I can hoist on his own petard the writer who claimed that the .357 cartridge has never achieved significance as a hunting round. The police brass who deny the usefulness of this gun and cartridge for law-enforcement purposes can be set straight with a few terse observations. Experts who say the load is too powerful and experts who proclaim it is less potent than a river rock from little David's slingshot will scurry for their ballistics tables if confronted by factual data on the private life of this great load.
It was conceived as a hunting cartridge by Douglas B. Wesson, one of the heirs to the giant Smith & Wesson firm. With the aid of ballistician Phil Sharpe, Wesson discovered that the S&W .38-44 Outdoorsman, a .38 Special mounted on the old .44 Special frame, would withstand extraordinarily high pressures. This quality was not a mysterious one; it was the simple sum of the thick cylinder walls and modern metals that made up the handsome, target-sighted Outdoorsman.
Sharpe's handloads, featuring a semi-wadcutter cast bullet over a heavy helping of Hercules 2400 rifle powder, gave velocity and long-range accuracy that had never before been realized in a revolver. During the experimental stages, Wesson killed almost every type of North American big game with his brainchild, justifying it as a hunting arm even before it went into production.
The .357 Magnum was formally introduced in 1935, along with a cartridge by Winchester. Bullet weight was 158 grains and diameter .357 inch - same as the .38 Special. The .357 cartridge case was approximately 1/10 - inch longer than that of the .38 Special to prevent the more powerful round from being chambered in skimpier .38 Special cylinders.

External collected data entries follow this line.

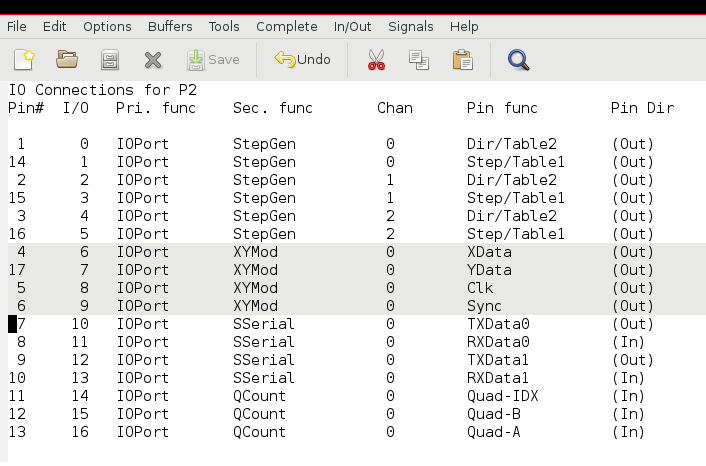The width and height of the screenshot is (706, 466).
Task: Open the Buffers menu
Action: click(170, 27)
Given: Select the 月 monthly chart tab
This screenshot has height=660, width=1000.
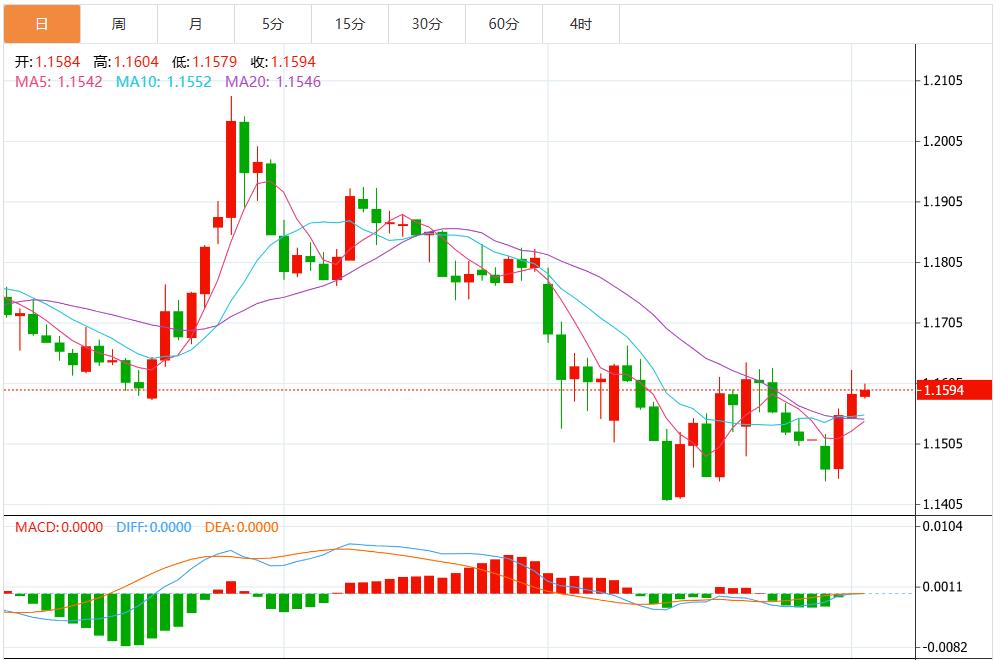Looking at the screenshot, I should click(196, 24).
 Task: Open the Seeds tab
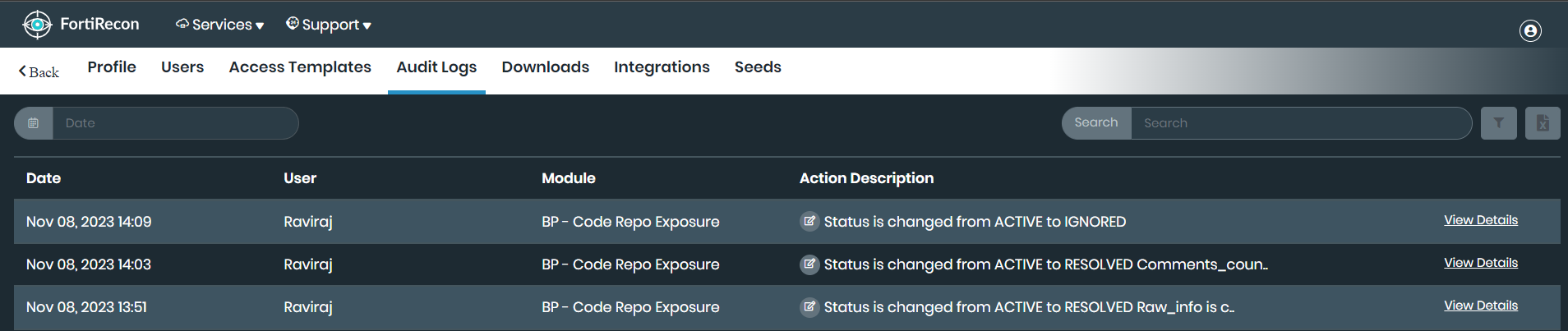click(758, 67)
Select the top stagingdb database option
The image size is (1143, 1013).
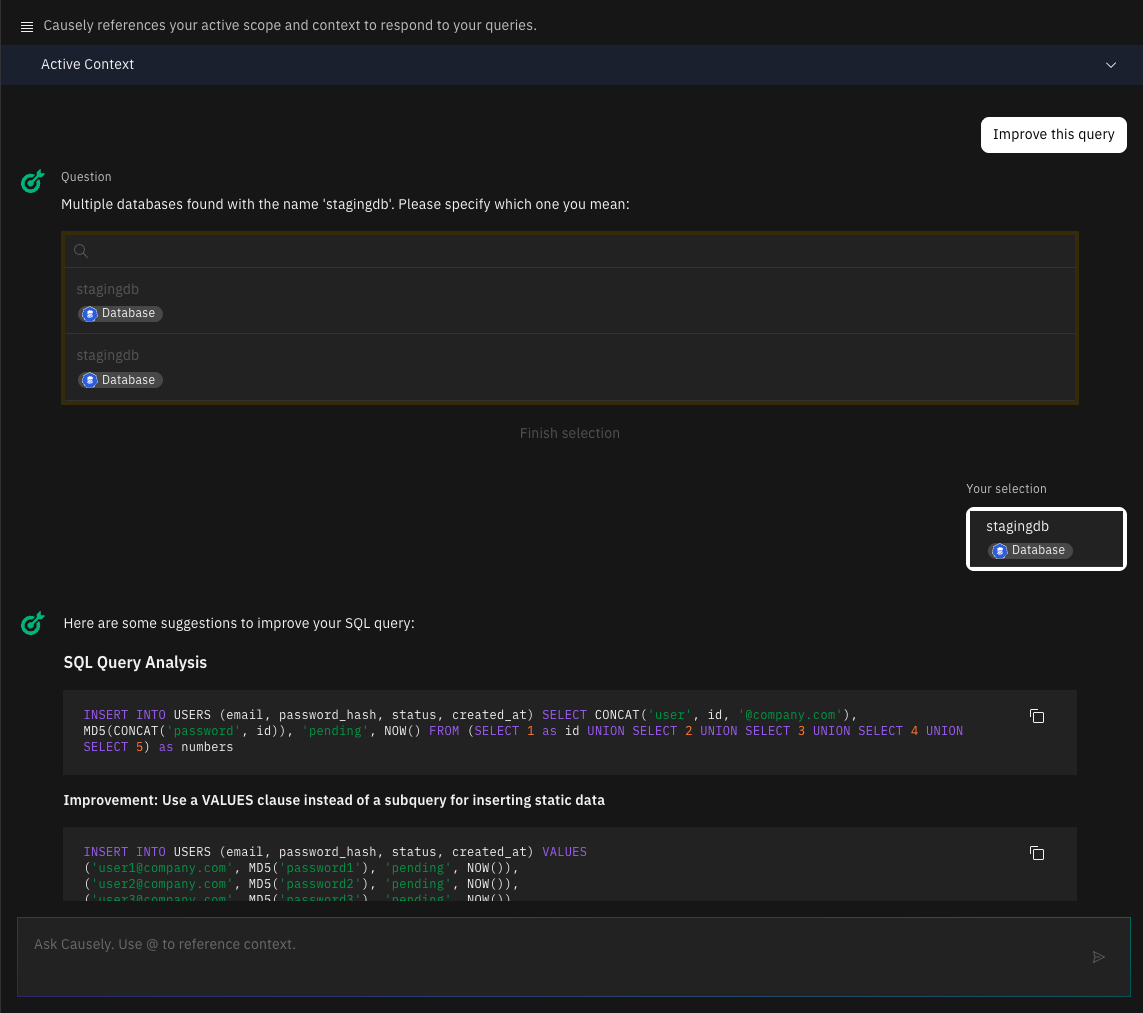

The Smith & Wesson Magnum was initially offered with a selection of 3½-, four-, five-, six-, 6½-, 7½-, and 8¾-inch barrels. It featured a delu8xe, high-polish blue job and checkering along its topstrap and barrel rib. The rear sight, slightly different from the S&W micrometer design of today, was adjustable for windage and elevation by means of opposing setscrews. A selection of front sight styles was available, including bead insert Patridge types and the then-new sloping Baughman quick-draw model mounted on a King ramp. The action was of the pre-World War II type which had a longer hammer throw than the short-action S&W revolver of today. A "humpbacked" hammer was offered on a special-order basis and was preferred by many who had difficulty in manipulating the rather small, standard hammer spur.
The first Winchester cartridges were hot as a depot stove, with pressures running higher than 40,000 ft-lbs. Velocity of these powerhouses ran around 1425 fps when fired from an 8¾-inch revolver, higher in unvented pressure barrels. Today's factory loadings generally fall short of the initial Winchester offerings, both in the velocity and pressure departments.

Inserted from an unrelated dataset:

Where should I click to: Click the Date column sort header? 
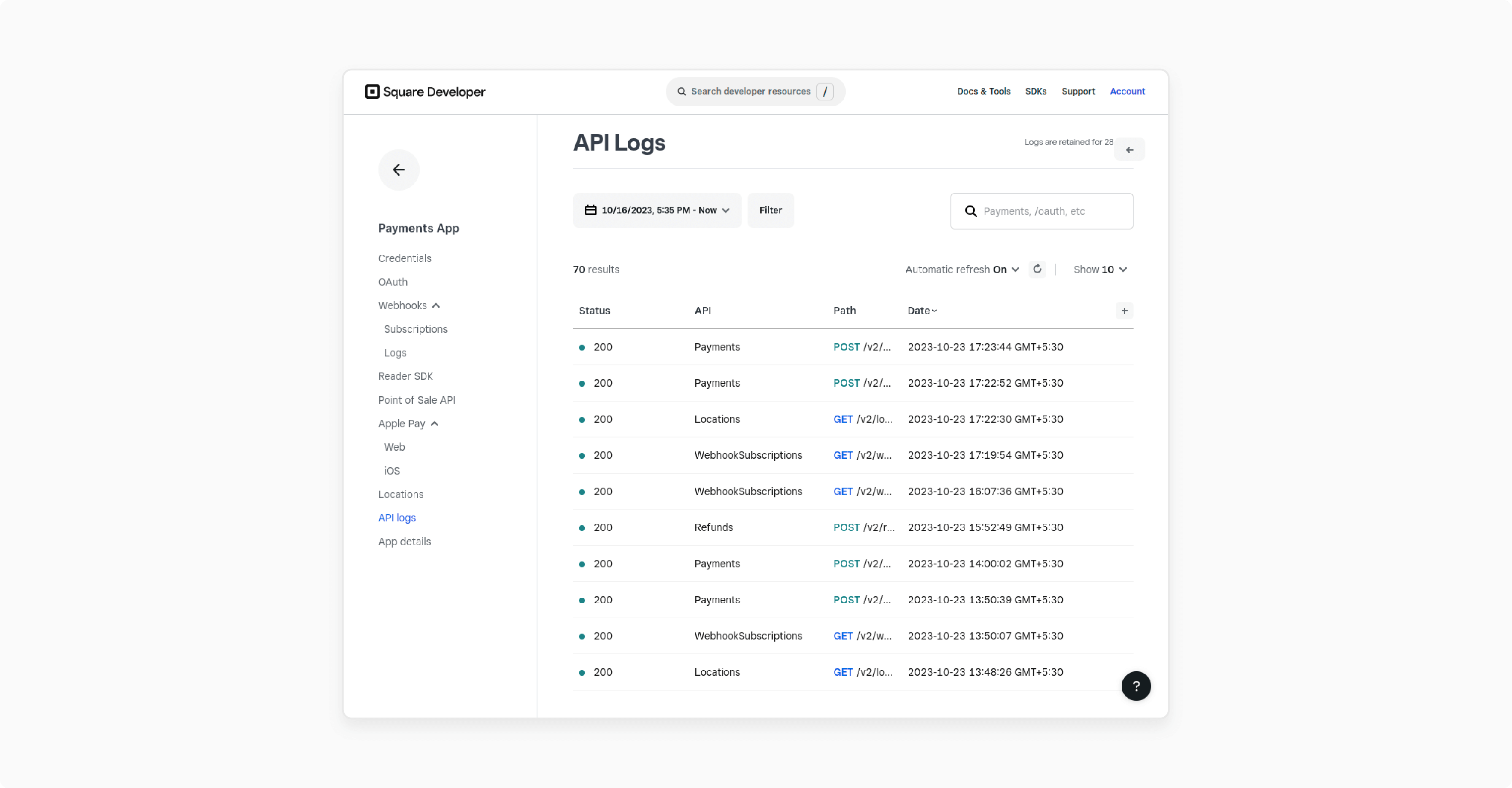point(921,310)
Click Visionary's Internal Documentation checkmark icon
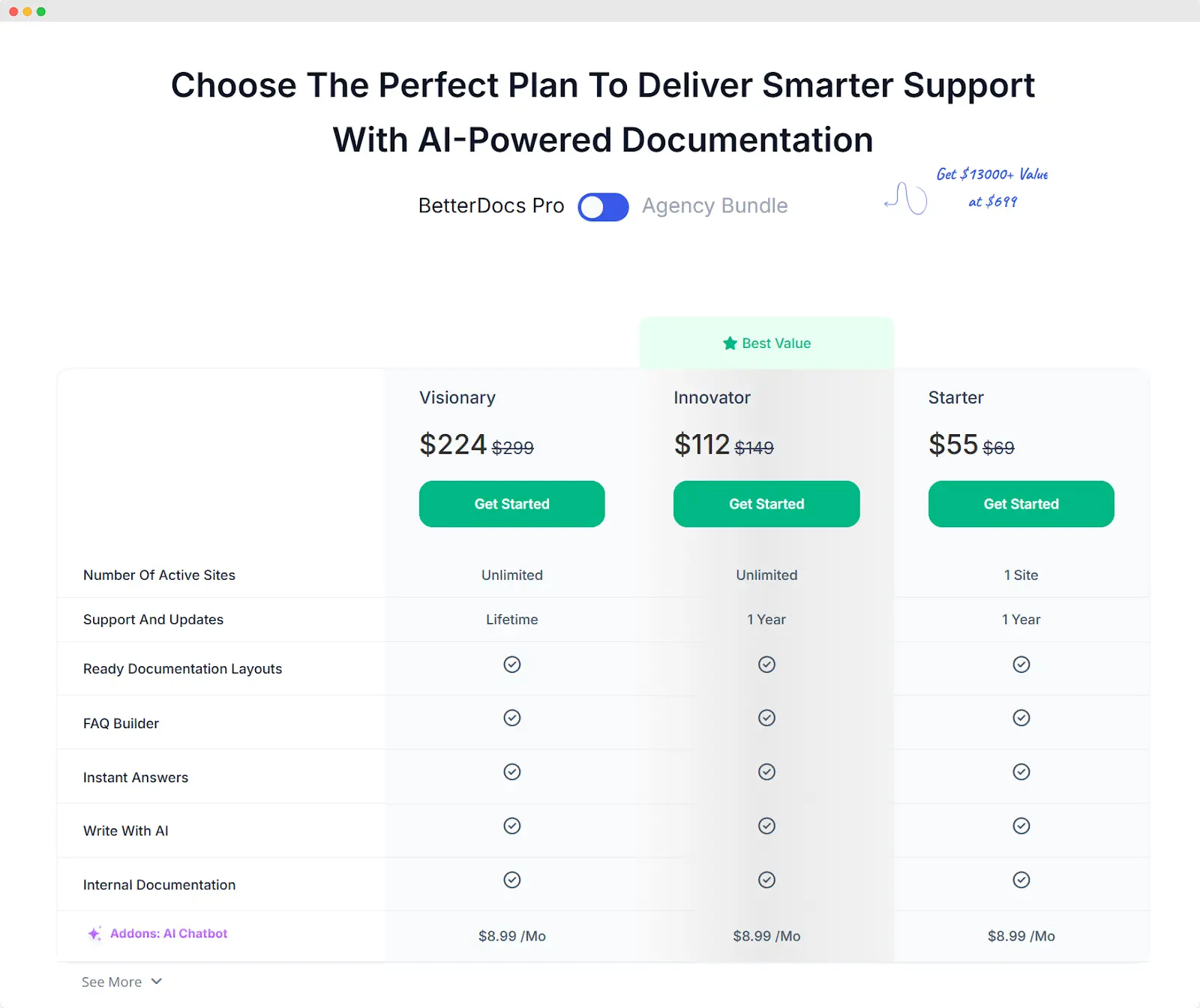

The factory .357 cartridge has done a lot to encourage handloading. It is a notorious barrel leader, leaving thick, accuracy-spoiling deposits of bullet metal scabbed up in the rifling after a very few shots. Serious shooters who want to be able to fire long strings without scrubbing the bore after every eight or 10 rounds have turned to putting together their own loads. These feature well-lubricated cast bullets of extra-hard bullet metal. My favorite answer to the .357 leading bugaboo has been the use of Lyman's 358156 gascheck bullet, a Ray Thompson design. Properly cast, sized, and lubricated, this semiwadcutter slug approximates the shape of the Phil Sharpe original and sports a copper-shielded base that resists the hot gases of the magnum powder charges. It is an exceptionally clean-shooting, accurate bullet for both light and heavily stoked .357 cartridges.
With this bullet, in both solid and hollowpoint form, I have proven to my own satisfaction that the .357 is a fine hunting pistol. Shooting a variety of Smith & Wesson, Ruger, and Colt magnums, I have killed mule deer and javelina in Mexico, antelope and turkey in Texas. My .357 has put the coup de grace to a great many head of heavy slaughter steers and big hamburger bulls, top hogs, sheep, and goats. With proper bullets, I have put ducks, Canadian geese, cottontail rabbits, and bullfrogs on my table. I once ate a tough ol White Longhorn rooster who had the misfortune to be left at an abandoned farmhouse where I made a dry camp. My .357 took his head off.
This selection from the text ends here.